Garde le silence au sein même de ton silence, ne m’adresse rien, rien, pas même une pensée, rien, moi enseveli, je continue de t’écouter, guettant pour te saisir à la gorge la moindre faute, la moindre fausse note, le moindre mot à démasquer…
Tu remontes dans ta cellule, la pensée encore pleine de terre. La porte n’est jamais fermée à clef. C’est tout de même étrange. Te serais-tu enfermé de ta propre volonté ? Cette prison n’est peut-être qu’un refuge pour les âmes fugitives, un asile de rêveurs éveillés, ou bien la demeure d’angoisse d’un homme en perdition…
Au fond qu’importe la nature de ce lieu. Si tu ne sors pas dès maintenant de tes sept mètres carrés, tu risques de devenir fou. Pas le moindre bruit jusque-là. Pas même le pas du petit homme en kesa qui marche toujours pieds nus. Tu ne l’entends jamais venir. Quand il ouvre ta porte, il apparaît de nulle part, reste un moment à relire ta feuille comme s’il y avait là une énigme à résoudre, l’aveu d’un lourd secret à déceler. Puis il disparaît à nouveau dans un endroit que lui seul connaît. Va-t-il à la rencontre d’autres détenus encore plus silencieux que toi ? Combien êtes-vous entre les murs de votre solitude ?
Tu empruntes de longs corridors inconnus avec le sentiment tenace de la présence d’un regard sur toi. N’est-ce pas l’écho d’un bruit de pas juste derrière le tien ? Tu te retournes brusquement… personne. Mais rien ne t’enlève l’angoisse d’être observé. Tu commences à croire ce que tu ne vois pas. Timidement tu demandes :
— Qui est là ?
— …
Tu reconnais un silence familier. Tu cries mais pas un son ne sort. Ta voix est blanche, presque sans souffle. Ton cœur bat au rythme de sa terreur. Tu cours, tapes aux portes à grands coups de poings, de pieds. Toutes restent fermées comme les yeux d’un lâche sur un crime qu’il feint d’ignorer.

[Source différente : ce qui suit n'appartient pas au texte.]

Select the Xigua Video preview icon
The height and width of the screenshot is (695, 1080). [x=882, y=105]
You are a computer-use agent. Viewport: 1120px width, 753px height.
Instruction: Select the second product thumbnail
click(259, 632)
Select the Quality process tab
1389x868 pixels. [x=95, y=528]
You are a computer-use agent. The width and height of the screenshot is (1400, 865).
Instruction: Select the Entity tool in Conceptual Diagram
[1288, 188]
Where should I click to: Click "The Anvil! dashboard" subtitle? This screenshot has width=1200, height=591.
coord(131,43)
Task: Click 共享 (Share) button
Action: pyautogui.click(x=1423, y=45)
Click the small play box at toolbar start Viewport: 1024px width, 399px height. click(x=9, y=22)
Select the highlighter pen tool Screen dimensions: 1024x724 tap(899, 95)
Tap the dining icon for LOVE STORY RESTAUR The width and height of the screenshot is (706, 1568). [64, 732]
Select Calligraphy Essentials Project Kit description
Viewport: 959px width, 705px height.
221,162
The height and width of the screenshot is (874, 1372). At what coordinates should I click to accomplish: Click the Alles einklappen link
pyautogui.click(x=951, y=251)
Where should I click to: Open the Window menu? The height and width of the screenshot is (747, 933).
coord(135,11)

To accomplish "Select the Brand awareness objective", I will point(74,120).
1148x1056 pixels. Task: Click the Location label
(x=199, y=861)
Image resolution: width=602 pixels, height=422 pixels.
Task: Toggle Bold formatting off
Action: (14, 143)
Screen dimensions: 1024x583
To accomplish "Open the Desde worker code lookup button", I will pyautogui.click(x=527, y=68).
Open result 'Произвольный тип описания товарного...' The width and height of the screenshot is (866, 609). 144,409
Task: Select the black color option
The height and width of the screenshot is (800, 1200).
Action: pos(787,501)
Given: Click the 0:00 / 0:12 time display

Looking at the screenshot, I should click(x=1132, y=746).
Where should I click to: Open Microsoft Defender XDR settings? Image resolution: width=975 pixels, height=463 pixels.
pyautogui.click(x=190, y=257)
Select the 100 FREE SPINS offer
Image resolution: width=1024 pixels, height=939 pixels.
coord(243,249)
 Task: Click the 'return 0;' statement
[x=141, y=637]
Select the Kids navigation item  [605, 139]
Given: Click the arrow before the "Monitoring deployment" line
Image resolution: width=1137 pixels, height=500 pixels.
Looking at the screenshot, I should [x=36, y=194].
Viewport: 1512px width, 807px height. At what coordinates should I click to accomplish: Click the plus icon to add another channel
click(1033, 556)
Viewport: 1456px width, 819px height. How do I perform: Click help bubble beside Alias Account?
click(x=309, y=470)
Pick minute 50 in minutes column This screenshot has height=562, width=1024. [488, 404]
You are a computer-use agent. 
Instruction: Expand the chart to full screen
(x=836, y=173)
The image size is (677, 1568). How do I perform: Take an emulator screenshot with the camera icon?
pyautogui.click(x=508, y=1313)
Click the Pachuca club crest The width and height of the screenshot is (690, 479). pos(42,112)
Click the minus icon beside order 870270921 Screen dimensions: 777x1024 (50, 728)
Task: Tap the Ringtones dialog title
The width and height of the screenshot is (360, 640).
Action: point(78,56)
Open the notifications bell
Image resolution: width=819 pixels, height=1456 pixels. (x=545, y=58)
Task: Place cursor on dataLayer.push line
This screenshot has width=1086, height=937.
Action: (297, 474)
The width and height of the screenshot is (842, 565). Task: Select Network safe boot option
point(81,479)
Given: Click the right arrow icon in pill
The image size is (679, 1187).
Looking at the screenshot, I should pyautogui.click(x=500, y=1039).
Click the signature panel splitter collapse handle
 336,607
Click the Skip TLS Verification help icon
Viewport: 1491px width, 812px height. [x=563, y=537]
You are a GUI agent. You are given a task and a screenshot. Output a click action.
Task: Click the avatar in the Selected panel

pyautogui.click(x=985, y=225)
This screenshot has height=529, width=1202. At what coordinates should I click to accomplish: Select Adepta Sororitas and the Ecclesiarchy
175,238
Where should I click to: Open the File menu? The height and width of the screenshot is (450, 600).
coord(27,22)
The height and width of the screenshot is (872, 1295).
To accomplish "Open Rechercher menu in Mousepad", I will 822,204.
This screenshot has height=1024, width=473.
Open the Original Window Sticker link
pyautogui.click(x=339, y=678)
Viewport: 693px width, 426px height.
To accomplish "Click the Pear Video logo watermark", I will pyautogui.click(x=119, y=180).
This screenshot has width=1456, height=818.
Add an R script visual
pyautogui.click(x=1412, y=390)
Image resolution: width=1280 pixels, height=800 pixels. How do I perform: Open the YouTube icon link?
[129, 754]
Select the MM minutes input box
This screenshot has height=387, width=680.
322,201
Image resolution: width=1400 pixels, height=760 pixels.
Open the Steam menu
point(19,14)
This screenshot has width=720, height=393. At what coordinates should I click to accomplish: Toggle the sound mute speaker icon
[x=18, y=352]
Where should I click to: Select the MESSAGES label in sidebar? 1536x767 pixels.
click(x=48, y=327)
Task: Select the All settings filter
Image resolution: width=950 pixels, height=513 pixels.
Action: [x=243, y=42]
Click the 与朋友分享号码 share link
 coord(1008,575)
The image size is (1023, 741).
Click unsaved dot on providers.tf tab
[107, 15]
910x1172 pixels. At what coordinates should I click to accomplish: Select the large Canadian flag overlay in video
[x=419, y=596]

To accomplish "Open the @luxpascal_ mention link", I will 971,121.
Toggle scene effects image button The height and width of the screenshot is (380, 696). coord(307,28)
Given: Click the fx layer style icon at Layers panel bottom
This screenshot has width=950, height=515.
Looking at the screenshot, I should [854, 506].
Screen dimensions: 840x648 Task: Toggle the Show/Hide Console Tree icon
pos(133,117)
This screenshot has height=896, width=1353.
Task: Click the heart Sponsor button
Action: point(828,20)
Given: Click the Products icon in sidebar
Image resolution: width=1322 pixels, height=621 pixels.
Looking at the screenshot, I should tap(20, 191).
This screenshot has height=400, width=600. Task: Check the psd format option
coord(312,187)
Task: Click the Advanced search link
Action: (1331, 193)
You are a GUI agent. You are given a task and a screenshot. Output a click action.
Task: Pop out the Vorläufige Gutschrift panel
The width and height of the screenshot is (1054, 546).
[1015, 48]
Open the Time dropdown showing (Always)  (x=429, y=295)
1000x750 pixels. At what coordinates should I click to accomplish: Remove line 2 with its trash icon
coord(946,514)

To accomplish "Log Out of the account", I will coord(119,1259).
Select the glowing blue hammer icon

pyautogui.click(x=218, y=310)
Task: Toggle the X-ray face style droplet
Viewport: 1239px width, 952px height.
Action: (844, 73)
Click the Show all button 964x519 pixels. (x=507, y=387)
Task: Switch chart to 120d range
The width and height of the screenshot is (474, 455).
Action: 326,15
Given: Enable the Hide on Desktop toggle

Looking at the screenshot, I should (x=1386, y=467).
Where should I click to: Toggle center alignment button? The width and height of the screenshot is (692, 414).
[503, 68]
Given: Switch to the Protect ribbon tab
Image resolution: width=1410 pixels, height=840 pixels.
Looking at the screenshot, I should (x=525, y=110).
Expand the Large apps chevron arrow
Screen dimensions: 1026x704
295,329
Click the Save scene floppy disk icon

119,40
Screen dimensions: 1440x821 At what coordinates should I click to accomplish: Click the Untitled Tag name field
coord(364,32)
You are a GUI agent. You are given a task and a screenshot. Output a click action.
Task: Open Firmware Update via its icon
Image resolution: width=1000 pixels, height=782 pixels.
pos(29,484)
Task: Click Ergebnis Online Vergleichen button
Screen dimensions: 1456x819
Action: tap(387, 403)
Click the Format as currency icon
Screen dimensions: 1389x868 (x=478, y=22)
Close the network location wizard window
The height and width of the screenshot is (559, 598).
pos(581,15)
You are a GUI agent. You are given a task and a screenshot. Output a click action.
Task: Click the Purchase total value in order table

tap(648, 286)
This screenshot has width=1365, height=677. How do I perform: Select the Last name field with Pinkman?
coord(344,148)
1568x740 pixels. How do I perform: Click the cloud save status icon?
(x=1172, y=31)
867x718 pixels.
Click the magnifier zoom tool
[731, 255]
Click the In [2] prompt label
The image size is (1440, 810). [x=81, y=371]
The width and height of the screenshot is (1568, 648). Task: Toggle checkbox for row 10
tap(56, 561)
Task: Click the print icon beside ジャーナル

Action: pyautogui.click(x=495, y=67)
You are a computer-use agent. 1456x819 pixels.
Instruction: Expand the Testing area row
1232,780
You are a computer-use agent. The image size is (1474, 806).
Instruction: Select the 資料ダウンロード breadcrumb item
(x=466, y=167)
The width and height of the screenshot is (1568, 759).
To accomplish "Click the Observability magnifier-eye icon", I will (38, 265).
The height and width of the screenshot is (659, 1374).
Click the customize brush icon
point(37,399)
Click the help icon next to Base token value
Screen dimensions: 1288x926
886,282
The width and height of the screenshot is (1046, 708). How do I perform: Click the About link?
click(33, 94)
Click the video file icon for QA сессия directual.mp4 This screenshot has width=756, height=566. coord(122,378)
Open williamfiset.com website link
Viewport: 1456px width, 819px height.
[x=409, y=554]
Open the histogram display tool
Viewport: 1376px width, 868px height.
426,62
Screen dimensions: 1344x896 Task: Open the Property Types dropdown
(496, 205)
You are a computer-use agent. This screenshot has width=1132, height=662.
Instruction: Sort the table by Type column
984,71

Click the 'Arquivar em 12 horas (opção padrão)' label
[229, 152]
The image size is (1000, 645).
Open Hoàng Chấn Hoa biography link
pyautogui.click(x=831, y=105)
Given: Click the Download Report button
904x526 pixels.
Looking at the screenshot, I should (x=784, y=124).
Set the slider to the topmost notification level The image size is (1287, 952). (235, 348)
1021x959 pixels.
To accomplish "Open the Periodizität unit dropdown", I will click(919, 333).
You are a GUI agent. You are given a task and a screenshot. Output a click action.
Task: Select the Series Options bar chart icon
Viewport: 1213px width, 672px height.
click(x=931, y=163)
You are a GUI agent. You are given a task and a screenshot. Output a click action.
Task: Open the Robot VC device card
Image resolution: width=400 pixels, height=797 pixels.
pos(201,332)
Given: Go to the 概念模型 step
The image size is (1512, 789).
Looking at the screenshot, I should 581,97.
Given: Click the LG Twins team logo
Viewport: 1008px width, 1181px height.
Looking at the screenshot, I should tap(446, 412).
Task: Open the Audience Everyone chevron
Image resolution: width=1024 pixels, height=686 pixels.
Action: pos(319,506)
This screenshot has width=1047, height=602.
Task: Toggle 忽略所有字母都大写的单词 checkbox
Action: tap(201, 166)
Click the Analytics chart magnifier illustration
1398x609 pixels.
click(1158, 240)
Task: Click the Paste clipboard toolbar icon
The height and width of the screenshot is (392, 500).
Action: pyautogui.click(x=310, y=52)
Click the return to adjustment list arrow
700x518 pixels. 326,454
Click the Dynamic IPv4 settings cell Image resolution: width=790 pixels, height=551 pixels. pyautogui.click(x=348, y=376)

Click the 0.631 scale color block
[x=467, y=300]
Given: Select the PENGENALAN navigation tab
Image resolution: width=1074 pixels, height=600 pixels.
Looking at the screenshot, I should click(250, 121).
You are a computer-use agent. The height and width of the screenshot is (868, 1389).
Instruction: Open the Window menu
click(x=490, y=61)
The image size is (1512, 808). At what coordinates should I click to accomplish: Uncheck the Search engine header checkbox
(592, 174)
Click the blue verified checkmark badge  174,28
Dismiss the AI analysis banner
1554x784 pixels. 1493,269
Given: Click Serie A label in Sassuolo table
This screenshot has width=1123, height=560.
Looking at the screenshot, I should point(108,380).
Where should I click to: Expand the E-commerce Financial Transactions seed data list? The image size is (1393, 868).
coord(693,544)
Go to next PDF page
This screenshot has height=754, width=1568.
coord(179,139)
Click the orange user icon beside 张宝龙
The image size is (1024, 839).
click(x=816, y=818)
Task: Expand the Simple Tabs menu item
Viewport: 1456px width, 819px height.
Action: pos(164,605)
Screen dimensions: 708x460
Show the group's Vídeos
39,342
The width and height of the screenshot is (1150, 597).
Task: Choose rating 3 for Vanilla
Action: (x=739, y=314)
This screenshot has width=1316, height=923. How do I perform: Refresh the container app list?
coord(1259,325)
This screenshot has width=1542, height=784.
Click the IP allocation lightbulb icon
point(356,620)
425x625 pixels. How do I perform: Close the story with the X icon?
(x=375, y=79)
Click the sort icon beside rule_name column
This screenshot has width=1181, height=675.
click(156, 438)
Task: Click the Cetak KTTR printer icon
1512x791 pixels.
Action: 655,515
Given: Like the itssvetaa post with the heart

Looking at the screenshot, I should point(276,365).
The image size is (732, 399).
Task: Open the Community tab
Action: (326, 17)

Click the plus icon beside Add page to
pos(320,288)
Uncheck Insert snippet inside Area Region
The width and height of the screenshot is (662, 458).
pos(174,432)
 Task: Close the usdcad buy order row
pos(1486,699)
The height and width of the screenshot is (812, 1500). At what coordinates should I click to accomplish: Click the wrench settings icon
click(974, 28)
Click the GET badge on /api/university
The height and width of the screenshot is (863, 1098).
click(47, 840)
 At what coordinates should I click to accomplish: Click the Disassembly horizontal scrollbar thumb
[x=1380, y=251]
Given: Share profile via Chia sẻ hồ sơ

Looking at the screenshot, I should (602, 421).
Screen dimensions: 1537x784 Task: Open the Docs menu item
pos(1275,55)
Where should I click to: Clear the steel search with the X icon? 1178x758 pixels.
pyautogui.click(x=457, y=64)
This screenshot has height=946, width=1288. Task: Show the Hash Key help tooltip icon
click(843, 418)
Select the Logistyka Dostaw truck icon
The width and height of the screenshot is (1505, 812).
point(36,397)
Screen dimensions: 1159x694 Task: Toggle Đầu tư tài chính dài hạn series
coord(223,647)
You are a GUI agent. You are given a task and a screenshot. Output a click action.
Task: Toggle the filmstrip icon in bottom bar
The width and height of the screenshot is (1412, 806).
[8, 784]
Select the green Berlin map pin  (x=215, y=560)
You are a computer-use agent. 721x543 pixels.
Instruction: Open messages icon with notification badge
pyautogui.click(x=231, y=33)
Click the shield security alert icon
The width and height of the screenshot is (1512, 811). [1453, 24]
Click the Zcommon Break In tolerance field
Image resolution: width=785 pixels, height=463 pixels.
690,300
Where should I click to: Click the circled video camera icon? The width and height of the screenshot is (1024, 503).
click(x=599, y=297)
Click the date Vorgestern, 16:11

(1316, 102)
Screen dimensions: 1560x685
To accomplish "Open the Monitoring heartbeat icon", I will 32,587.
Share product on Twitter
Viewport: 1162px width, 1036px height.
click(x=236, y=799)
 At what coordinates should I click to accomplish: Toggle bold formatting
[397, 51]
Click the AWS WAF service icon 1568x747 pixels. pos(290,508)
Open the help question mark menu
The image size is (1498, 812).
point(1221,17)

Enfin, au bout d’un énième couloir, tu en aperçois une entrouverte. Tu t’y jettes la tête la première, refermes précipitamment derrière toi avant d’éclater en sanglots, à genoux contre la porte, les deux mains agrippant la poignée, effrayé à l’idée d’être à nouveau pourchassé par cette menace invisible…
Calme-toi. Tu ne risques rien. Lâche la poignée et retourne-toi sur la pièce dans laquelle tu viens d’entrer… C’est une bibliothèque. Immense. Ses rayons sont étrangement vides. Dans la poussière les empreintes des ouvrages disparus. Rien ne dit ce qu’ils sont devenus. S’ils ont été empruntés. Tous ? Sans exception ? Impossible. Les aurait-on brûlés pour les faire taire ? Les pierres tombales qui jonchent la cour du cimetière recouvrent-elles des cadavres de pages, de phrases, de vers, de voix, de mots enterrés vivants ?
L’angoisse te reprend à la vue d’un livre, le seul livre restant. Tu as le sentiment qu’il n’attendait personne d’autre que toi. L’aurait-on oublié là volontairement ?
Son titre : Monsieur M., manuscrit d’une écriture étrangement familière. Est-ce le nom du personnage principal ? De l’auteur ? Tu restes des heures à te poser la question devant le livre fermé. Après une longue hésitation, tu finis par l’ouvrir…
Regarde : toutes ses pages sont vierges… et numérotées. Tu tournes chacune d’entre elles à la recherche d’une trace, d’une tache, d’une larme, d’une goutte de sueur révélant l’existence d’un homme quelque part. Mais tu ne trouves rien, rien que le blanc laissé au parloir de la langue.
Alors les yeux fermés, tu poses les doigts sur le livre ouvert. Tu ne saurais dire si ce sont tes mains ou tes oreilles qui tout à coup entendent le semblant d’une voix étouffée au loin. Que dit-elle ? En quelle langue ? Tu devines à son intonation qu’elle pose là une question, question venue de nulle part et qui semble ne s’adresser à personne. Peut-être que ce livre n’a jamais attendu de lecteur, qu’il est fait pour écrire, seulement pour écrire… et que tout mot a échoué à cette tâche.